Soutenir les adultes
Mais les majeurs ne sont pas en reste… « L'élaboration d'une méthode de repérage des adultes autistes dans les établissements de santé mentale ou médico-sociaux est amorcée et constitue une priorité pour 2019 », déclare le gouvernement. L'objectif : mettre fin aux hospitalisations inadéquates et améliorer la pertinence des accompagnements. En parallèle, la sécurisation des parcours des adultes autistes en milieu ordinaire sera « renforcée », particulièrement pour l'accès au logement et à l'emploi. « En matière de logement, d'abord, la loi Elan votée en novembre 2018 permet de disposer d'une palette d'offres plus étendue, avec l'autorisation très large de la colocation dans le parc de logement social et la reconnaissance de l'habitat inclusif. Son développement va être soutenu par un forfait dédié, financé par la CNSA qui mobilise à cette fin 2 millions d'euros en 2019 (6 millions d'euros d'ici 2021) », annonce-t-il. Quant au financement du dispositif d'emploi accompagné, comme prévu, il devrait être doublé d'ici à 2020. En 2019, il représente une enveloppe de 5 millions d'euros.
Accompagner les aidants
Enfin, plus de trois millions d'euros seraient d'ores et déjà consacrés à des programmes de formation des aidants. Des dispositifs de soutien pour les personnes autistes seraient également en cours d'installation avec la création, dès 2019, de groupements d'entraide mutuelle dans les départements (GEM).

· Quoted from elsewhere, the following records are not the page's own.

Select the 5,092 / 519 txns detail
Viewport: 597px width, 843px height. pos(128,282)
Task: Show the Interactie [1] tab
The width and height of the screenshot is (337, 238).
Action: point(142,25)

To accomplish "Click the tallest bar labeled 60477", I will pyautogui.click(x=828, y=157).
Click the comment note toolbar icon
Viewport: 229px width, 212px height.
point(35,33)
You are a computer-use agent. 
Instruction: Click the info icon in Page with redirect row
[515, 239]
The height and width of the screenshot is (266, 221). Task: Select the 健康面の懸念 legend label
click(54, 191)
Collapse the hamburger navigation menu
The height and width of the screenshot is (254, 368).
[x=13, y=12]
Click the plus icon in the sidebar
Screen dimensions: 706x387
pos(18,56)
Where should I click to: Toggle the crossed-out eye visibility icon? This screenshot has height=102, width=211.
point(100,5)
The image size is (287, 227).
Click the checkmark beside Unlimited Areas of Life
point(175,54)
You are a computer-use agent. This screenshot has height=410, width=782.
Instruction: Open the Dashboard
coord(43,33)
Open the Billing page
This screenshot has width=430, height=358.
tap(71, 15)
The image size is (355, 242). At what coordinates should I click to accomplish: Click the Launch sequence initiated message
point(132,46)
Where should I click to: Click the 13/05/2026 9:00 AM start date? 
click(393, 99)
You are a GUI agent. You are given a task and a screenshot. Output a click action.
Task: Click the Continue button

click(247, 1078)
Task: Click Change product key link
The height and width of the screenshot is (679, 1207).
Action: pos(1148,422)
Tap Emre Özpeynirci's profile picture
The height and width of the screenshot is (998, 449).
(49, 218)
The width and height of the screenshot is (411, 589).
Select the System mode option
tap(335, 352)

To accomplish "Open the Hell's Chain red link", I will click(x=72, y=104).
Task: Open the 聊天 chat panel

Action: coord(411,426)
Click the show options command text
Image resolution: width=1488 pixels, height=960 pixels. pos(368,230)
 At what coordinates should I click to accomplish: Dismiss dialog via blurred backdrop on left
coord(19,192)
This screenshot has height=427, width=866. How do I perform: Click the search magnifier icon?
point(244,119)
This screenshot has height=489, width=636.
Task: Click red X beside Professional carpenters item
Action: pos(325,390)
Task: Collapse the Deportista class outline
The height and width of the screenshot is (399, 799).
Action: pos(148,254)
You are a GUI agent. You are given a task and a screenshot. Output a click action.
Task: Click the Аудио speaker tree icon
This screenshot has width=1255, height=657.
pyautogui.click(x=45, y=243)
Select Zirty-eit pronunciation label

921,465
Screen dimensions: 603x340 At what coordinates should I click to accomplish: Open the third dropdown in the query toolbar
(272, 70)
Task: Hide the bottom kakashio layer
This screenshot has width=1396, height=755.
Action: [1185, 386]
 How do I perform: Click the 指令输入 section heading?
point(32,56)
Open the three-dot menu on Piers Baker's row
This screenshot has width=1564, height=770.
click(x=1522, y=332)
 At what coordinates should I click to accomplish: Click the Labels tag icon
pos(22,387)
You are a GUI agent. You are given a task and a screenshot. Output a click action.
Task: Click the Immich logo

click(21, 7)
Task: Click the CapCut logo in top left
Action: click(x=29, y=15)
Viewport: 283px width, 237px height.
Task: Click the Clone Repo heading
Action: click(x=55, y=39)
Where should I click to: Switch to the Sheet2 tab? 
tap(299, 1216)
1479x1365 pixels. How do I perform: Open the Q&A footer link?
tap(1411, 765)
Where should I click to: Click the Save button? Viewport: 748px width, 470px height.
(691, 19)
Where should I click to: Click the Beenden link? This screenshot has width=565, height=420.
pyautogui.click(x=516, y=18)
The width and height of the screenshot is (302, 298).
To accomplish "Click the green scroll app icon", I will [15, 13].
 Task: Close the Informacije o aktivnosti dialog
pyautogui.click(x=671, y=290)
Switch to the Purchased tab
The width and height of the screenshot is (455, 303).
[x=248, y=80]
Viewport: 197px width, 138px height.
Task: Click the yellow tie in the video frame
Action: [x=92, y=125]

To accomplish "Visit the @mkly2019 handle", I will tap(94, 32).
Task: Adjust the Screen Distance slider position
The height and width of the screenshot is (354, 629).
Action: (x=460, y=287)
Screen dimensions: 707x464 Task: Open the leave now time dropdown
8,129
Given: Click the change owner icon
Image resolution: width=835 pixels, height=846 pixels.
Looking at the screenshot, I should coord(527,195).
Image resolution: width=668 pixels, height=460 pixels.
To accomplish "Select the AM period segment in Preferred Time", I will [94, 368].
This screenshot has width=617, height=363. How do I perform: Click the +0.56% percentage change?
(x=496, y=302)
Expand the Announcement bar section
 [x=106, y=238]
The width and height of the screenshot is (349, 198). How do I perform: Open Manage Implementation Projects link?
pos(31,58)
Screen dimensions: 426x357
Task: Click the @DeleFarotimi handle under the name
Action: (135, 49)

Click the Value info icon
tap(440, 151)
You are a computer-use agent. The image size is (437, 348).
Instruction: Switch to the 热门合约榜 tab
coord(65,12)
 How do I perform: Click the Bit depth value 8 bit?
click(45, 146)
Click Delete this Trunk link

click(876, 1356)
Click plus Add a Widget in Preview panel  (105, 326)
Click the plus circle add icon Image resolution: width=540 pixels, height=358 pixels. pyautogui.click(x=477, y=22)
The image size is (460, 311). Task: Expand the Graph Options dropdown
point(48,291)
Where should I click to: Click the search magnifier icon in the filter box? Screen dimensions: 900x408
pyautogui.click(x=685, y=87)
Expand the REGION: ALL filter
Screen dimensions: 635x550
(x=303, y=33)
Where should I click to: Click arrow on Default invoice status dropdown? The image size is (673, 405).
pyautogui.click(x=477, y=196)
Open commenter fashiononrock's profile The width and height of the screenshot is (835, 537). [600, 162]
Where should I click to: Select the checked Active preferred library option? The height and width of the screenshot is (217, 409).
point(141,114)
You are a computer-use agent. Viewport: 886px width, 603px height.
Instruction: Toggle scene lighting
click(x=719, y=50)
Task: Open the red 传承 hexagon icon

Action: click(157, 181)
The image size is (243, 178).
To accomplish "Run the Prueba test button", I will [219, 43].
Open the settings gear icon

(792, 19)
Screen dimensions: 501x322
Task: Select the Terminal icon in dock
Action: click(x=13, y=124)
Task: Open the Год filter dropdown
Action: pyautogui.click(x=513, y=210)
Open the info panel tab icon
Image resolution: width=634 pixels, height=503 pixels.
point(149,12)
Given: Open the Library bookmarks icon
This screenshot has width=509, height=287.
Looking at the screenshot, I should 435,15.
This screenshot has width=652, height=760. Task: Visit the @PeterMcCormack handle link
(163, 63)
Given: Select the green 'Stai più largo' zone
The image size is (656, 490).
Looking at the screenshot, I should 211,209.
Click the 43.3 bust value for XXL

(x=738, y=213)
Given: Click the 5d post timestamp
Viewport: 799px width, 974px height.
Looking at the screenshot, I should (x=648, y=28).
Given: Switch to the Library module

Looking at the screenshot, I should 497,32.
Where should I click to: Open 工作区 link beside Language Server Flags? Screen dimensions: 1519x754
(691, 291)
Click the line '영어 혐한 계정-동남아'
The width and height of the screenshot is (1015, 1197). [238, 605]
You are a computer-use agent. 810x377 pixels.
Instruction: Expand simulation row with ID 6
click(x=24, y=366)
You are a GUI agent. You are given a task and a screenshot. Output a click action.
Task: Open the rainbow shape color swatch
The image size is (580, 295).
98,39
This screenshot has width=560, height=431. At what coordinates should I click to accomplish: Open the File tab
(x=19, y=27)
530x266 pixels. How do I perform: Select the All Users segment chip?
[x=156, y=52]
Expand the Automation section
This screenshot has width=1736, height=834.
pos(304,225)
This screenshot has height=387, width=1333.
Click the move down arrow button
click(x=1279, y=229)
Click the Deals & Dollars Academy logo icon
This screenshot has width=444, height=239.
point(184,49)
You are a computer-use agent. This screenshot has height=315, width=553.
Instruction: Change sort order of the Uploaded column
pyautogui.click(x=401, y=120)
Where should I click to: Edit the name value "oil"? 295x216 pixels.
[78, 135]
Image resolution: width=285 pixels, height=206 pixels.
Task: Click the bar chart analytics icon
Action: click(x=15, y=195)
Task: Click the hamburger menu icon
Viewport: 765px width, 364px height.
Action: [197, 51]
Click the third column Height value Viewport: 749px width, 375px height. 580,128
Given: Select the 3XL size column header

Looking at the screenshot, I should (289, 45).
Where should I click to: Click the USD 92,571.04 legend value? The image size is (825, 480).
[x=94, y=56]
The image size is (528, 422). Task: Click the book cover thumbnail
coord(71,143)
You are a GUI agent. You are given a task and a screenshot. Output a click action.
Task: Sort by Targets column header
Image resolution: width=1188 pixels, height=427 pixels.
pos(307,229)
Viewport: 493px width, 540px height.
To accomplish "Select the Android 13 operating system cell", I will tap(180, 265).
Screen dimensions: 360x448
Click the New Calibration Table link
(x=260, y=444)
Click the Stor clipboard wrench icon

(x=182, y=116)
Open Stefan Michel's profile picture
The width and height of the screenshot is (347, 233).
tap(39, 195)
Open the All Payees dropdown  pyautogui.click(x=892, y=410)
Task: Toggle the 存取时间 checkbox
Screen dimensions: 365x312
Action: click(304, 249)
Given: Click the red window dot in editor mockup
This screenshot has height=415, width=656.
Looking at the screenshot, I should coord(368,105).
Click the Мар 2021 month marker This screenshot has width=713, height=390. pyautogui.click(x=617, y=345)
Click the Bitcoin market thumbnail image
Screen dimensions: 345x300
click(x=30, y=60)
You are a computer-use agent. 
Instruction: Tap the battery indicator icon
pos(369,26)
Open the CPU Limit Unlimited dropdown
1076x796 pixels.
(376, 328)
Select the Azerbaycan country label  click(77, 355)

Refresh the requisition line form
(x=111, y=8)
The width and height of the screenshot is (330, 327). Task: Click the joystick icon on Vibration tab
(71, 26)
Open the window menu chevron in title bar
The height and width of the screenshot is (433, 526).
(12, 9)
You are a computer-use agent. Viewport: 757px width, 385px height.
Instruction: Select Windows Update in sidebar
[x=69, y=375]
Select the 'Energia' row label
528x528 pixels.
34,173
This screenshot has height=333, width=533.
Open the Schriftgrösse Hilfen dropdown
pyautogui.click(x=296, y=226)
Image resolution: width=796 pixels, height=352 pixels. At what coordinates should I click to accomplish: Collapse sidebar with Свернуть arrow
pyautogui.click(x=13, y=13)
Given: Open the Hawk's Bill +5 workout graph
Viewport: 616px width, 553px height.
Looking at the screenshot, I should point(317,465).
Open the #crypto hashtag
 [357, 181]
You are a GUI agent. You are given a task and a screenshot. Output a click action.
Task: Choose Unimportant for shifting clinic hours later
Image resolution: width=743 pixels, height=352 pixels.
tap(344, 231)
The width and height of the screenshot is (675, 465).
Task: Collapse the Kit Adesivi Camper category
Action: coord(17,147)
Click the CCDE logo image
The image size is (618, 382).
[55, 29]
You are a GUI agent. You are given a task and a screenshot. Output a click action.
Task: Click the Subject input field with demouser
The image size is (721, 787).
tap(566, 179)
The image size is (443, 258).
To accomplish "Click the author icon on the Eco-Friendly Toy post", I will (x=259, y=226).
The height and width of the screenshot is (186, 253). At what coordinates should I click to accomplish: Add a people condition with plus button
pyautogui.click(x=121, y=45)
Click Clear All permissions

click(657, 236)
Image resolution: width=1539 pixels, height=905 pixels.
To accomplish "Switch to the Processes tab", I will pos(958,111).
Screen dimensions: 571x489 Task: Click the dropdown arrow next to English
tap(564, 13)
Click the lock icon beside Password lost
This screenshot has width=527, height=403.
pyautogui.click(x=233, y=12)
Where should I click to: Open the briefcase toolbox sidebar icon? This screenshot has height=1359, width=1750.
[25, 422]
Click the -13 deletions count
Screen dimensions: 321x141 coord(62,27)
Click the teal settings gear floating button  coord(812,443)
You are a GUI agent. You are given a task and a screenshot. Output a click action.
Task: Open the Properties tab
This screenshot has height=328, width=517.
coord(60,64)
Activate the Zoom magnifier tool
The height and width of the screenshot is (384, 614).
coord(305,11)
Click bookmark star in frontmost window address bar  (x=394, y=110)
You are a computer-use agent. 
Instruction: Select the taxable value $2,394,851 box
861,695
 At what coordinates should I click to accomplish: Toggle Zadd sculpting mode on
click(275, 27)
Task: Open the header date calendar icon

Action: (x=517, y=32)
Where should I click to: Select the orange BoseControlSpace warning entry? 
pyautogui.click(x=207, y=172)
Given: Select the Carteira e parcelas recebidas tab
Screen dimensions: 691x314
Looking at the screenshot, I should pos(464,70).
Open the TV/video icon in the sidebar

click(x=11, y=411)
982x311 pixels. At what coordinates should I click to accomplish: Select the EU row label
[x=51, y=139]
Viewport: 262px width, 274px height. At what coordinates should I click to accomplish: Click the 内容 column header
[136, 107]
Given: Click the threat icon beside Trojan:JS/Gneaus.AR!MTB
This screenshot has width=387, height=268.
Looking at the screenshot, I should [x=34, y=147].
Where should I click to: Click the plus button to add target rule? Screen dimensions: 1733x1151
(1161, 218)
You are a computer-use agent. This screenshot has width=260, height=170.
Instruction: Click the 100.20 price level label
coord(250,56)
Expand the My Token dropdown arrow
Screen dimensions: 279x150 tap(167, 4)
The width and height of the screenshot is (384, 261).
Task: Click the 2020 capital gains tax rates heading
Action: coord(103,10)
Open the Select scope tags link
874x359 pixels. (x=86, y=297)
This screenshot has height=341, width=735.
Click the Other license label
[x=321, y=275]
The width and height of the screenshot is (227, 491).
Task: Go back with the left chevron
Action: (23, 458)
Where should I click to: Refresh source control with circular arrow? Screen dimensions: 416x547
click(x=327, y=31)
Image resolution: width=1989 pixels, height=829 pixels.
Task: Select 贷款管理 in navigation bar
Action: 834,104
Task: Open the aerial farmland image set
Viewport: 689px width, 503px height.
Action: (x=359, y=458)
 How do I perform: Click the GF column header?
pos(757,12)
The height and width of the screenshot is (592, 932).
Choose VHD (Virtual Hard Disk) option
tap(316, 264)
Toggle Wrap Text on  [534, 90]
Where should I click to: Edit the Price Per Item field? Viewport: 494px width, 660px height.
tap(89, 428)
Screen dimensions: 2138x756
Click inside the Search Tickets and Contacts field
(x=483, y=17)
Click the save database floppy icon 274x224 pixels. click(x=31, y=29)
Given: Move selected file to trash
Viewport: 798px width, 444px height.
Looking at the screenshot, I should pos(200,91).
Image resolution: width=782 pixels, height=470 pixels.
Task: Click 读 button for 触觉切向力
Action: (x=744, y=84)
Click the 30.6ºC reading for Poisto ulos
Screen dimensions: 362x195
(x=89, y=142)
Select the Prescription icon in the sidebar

« La mise en œuvre de cette stratégie nationale illustre notre ambition de construire une société inclusive, plus solidaire pour l'ensemble des personnes en situation de handicap et leurs familles. Beaucoup reste encore à faire pour que ces avancées soient tangibles pour le plus grand nombre », reconnaît Sophie Cluzel. Une enquête indépendante devrait prochainement être réalisée pour évaluer la « satisfaction » des personnes concernées.